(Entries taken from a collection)
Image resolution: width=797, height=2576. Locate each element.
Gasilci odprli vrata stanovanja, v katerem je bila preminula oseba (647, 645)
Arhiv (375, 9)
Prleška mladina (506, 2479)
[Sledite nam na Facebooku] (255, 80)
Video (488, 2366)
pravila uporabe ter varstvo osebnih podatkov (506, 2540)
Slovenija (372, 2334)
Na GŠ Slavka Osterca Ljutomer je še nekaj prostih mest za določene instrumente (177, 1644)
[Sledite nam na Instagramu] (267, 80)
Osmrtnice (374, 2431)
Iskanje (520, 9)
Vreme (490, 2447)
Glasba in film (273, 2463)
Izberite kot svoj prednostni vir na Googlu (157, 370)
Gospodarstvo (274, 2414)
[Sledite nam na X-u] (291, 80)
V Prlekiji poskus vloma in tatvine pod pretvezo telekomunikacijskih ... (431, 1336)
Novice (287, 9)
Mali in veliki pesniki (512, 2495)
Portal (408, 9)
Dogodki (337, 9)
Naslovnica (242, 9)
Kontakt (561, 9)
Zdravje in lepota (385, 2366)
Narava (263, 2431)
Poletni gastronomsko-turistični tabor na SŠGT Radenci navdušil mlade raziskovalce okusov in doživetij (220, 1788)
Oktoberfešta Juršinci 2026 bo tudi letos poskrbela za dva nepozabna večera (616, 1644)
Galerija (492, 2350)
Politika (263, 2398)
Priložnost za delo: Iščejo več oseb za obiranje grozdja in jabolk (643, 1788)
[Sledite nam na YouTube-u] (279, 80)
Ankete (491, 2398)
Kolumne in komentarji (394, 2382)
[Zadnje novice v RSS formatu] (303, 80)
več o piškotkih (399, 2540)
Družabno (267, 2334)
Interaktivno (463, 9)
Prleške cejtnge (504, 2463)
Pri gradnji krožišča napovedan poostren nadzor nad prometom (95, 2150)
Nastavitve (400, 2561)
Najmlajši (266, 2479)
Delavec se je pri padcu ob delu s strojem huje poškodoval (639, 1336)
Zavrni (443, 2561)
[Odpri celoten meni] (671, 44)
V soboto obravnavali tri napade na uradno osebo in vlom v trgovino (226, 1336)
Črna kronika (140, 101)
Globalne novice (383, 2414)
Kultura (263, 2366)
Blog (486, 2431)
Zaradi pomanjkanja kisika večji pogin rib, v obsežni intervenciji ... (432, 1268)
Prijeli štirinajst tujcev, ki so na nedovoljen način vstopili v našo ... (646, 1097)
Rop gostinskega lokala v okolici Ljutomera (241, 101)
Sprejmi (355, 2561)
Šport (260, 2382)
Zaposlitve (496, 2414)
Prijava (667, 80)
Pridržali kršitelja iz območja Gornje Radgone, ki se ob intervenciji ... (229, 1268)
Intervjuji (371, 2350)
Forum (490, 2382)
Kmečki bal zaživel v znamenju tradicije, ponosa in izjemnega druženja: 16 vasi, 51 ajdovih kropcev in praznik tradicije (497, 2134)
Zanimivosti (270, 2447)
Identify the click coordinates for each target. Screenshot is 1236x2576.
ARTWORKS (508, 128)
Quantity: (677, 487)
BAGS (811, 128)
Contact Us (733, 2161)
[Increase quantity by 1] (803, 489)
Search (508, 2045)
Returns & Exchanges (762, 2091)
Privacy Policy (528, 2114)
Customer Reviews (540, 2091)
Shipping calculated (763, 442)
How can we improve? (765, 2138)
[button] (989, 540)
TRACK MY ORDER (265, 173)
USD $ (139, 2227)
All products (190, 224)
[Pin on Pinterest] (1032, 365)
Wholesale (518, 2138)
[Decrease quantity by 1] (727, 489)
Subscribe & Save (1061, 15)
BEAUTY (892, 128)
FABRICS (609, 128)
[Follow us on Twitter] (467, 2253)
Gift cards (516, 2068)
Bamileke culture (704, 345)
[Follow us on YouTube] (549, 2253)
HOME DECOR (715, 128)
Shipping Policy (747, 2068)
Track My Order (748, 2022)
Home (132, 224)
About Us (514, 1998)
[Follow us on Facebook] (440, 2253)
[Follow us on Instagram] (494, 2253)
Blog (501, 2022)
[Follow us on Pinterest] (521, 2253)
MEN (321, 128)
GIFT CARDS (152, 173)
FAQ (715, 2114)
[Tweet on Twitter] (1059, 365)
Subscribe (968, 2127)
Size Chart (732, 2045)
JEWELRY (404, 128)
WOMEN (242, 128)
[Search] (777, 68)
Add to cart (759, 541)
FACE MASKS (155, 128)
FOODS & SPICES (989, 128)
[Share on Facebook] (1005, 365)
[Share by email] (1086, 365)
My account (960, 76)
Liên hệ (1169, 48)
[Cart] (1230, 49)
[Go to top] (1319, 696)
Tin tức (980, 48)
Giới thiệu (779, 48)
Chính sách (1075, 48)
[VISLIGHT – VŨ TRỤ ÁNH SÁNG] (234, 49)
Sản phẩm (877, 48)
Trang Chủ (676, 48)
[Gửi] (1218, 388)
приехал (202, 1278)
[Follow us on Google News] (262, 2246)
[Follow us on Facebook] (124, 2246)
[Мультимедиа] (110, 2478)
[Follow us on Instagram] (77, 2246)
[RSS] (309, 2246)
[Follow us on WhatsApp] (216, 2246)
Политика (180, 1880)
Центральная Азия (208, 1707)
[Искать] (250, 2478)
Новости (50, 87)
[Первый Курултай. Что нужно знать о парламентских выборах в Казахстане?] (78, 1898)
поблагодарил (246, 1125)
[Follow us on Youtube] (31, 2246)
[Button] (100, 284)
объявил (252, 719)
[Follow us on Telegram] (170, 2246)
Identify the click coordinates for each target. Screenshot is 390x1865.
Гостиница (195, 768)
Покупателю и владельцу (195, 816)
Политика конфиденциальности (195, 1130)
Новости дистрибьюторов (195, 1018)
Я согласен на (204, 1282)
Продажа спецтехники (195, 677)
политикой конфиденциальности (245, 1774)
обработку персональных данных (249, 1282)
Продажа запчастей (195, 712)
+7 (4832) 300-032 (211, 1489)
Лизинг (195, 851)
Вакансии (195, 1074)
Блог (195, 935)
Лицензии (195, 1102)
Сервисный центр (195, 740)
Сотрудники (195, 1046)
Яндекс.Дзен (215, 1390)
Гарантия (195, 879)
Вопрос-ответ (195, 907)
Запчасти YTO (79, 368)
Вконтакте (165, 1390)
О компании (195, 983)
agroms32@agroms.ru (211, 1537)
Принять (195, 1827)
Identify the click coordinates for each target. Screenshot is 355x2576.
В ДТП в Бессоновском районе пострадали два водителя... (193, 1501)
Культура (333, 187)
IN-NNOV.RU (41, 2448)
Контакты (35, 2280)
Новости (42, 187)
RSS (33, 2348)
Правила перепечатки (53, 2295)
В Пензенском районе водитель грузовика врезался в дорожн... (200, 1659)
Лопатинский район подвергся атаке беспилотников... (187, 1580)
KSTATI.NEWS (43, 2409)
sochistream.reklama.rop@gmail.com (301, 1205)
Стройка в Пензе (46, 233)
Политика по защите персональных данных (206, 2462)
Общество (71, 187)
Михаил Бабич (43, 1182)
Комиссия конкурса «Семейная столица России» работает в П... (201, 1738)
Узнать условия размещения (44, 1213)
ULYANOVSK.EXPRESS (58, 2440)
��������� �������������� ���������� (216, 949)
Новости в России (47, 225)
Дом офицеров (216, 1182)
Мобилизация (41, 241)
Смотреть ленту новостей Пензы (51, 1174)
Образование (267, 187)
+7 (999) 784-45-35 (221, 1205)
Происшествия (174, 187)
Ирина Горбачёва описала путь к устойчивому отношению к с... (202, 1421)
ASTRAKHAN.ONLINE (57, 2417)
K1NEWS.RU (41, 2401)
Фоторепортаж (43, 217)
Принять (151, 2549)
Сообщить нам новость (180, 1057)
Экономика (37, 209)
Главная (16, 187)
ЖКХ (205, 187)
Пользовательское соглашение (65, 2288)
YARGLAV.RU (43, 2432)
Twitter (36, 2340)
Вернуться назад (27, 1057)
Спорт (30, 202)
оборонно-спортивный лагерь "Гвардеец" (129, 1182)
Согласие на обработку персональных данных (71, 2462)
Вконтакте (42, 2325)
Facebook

What the exercise asks: Your task is to quote the lines above, beginning with the first and ending with the one that holds "Poletni gastronomsko-turistični tabor".

Response area:
Image resolution: width=797, height=2576. Locate each element.
Gasilci odprli vrata stanovanja, v katerem je bila preminula oseba (647, 645)
Arhiv (375, 9)
Prleška mladina (506, 2479)
[Sledite nam na Facebooku] (255, 80)
Video (488, 2366)
pravila uporabe ter varstvo osebnih podatkov (506, 2540)
Slovenija (372, 2334)
Na GŠ Slavka Osterca Ljutomer je še nekaj prostih mest za določene instrumente (177, 1644)
[Sledite nam na Instagramu] (267, 80)
Osmrtnice (374, 2431)
Iskanje (520, 9)
Vreme (490, 2447)
Glasba in film (273, 2463)
Izberite kot svoj prednostni vir na Googlu (157, 370)
Gospodarstvo (274, 2414)
[Sledite nam na X-u] (291, 80)
V Prlekiji poskus vloma in tatvine pod pretvezo telekomunikacijskih ... (431, 1336)
Novice (287, 9)
Mali in veliki pesniki (512, 2495)
Portal (408, 9)
Dogodki (337, 9)
Naslovnica (242, 9)
Kontakt (561, 9)
Zdravje in lepota (385, 2366)
Narava (263, 2431)
Poletni gastronomsko-turistični tabor na SŠGT Radenci navdušil mlade raziskovalce okusov in doživetij (220, 1788)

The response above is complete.